A fine 2006, in odore di convocazione nella Nazionale inglese, Joey riesce a inimicarsi in un sol colpo pressoché tutti i senatori – Steven Gerrard, Frank Lampard, Ashley Cole, Rio Ferdinand – ironizzando sulle loro fatiche letterarie all’indomani del rovinoso mondiale tedesco: «Ho giocato da schifo, comprate il mio libro». Quando la prima (e ultima) convocazione arriva, Barton non viene esattamente accolto a braccia aperte. L’unico a tendergli la mano è il capitano dei Reds: «Joey durante le interviste ama dire quello che pensa. È un amico, siamo cresciuti nella stessa zona di Liverpool». Che di nome fa Huyton, appassita, fatiscente, annerita dal respiro un tempo frenetico delle fabbriche. Lì, tra sgambate nel fango e famiglie allo sbando, Barton viene tirato su dalla nonna paterna. Guarda partire la madre, che scappa. Guarda partire lo zio, che muore assassinato. Ma Huyton non si scompone. Lì la violenza è di casa, non accetta sfratti. E striscia nel buio dell’indifferenza fino a quando, nel 2005, non viene portata a forza sotto i riflettori della cronaca: un ragazzo nero di diciott’anni, Anthony Walker, ucciso con un colpo di piccozza alla testa. Il movente razziale è benzina sul fuoco. Il nome di un ricercato fa un insolito rumore: Michael Barton. In fuga ad Amsterdam chiama il fratello, ha bisogno di soldi, Joey va in tivù e lo invita a consegnarsi alla polizia: fine pena 2023.

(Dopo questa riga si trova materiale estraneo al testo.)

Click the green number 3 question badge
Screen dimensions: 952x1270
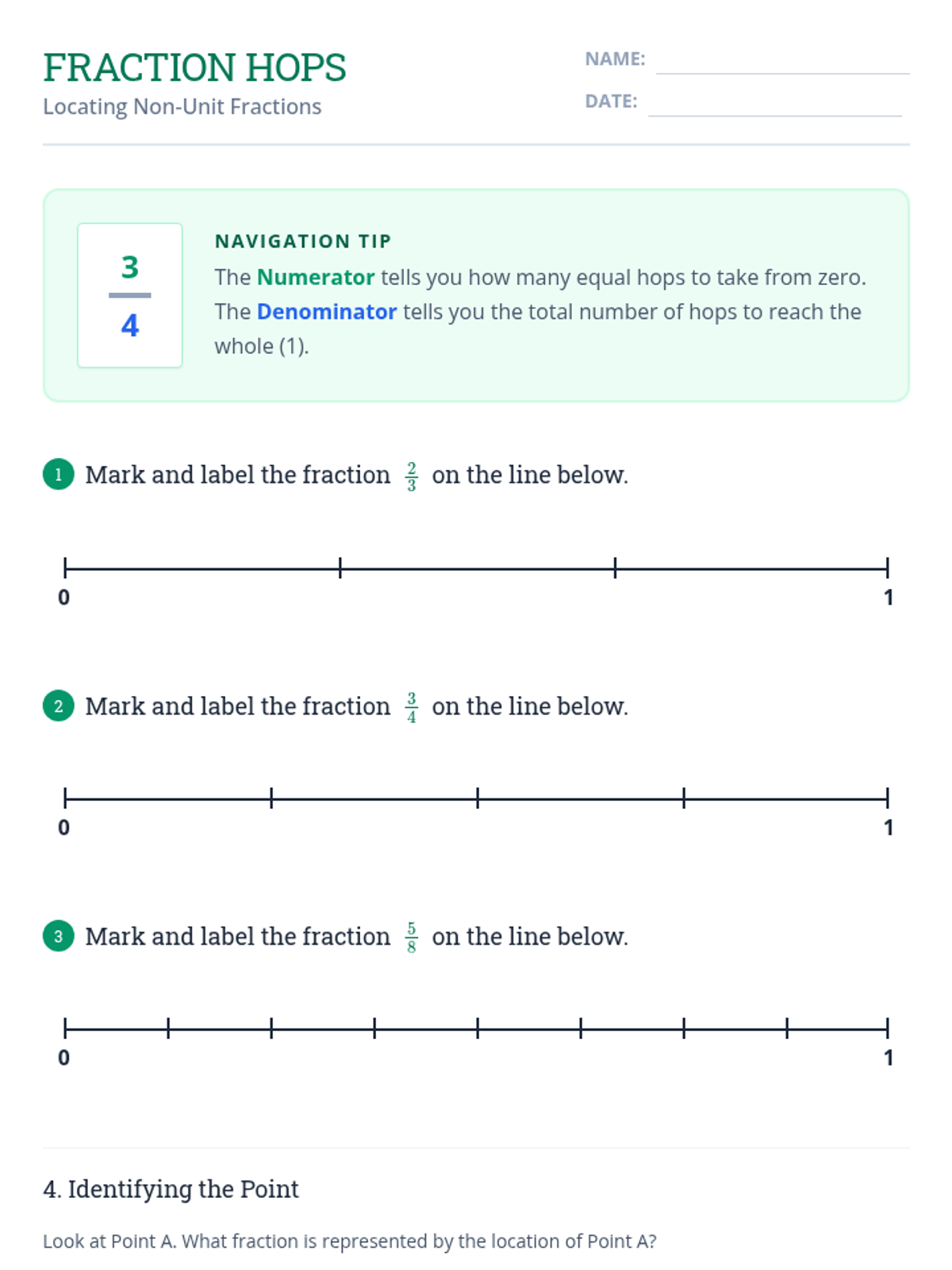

La stagione appena conclusa racconta però qualcosa di nuovo per Joey Barton, che elevare a cambiamento è audace e prematuro, ma dell’eccezione ha gli accattivanti lineamenti. Nei numeri, innanzitutto, perché lo zero alla voce espulsioni non si vedeva dal 2010, l’anno del pugno a Pedersen sfuggito all’arbitro ma non al giudice sportivo. E ancor di più nell’atteggiamento, duro, ruvido, ma non violento. Perno basso del 4-4-2, Barton s’è rivelato pedina fondamentale nel Burnley di Sean Dyche, vincitore della seconda divisione inglese con novantatré punti: trentotto partite, tre gol e altrettanti assist, l’agonismo dirompente sotto controllo.

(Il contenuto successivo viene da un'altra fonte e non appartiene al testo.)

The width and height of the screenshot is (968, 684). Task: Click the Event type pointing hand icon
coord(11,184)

«Posso ancora sentire il lupo dentro di me», ha detto. «Forse non se ne andrà mai, ma ora riesco a comunicare con quella parte del mio carattere, ad accettarla e dominarla. Ho una forza interiore mai avuta in precedenza, grazie agli amici, alla famiglia. E alla filosofia». Per la prima volta a trentatré anni, Barton ha sperimentato gli elogi dei compagni («È un ragazzo eccezionale e un leader», ha detto Michael Keane), il riconoscimento degli avversari (che lo hanno inserito nel loro undici ideale), i rimpianti degli ex tifosi (che twittano invidia per «la versione nuova e matura» di Joey capitata ad altri). I loro rimpianti sono anche i suoi, di un giocatore che si è escluso da solo, demiurgo e vittima dei propri demoni.

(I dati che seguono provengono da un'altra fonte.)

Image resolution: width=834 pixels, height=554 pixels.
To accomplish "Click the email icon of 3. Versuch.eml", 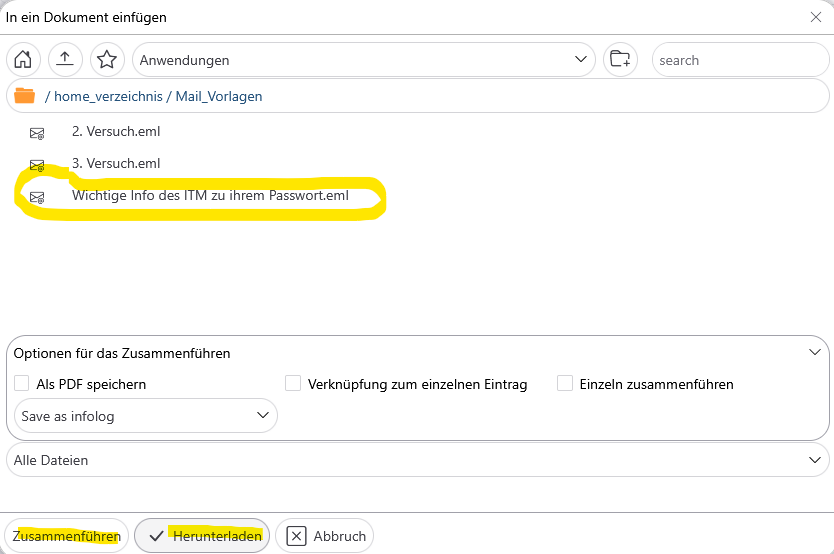I will click(x=37, y=164).
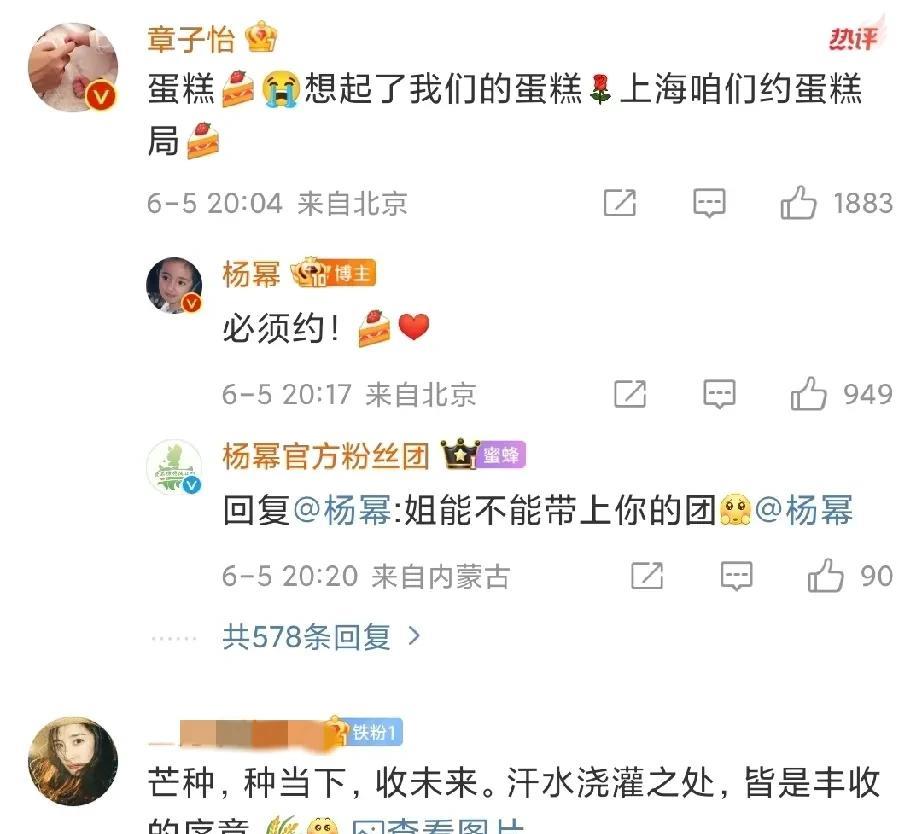This screenshot has height=834, width=922.
Task: Like the fan club reply with 90 likes
Action: tap(825, 575)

Il (fu?) cattivo ragazzo oggi sventola il pentimento, e non importa se il suo nuovo padrino filosofico lo riduceva a sintomo di “viltà”. Barton s’affanna nel tentativo di sciogliere la macchia che si trascina addosso. Meticolosamente gratta via quel che riesce. Mette in fila interviste: in rete, su carta, nell’etere. Visite guidate nei vicoli della sua mente.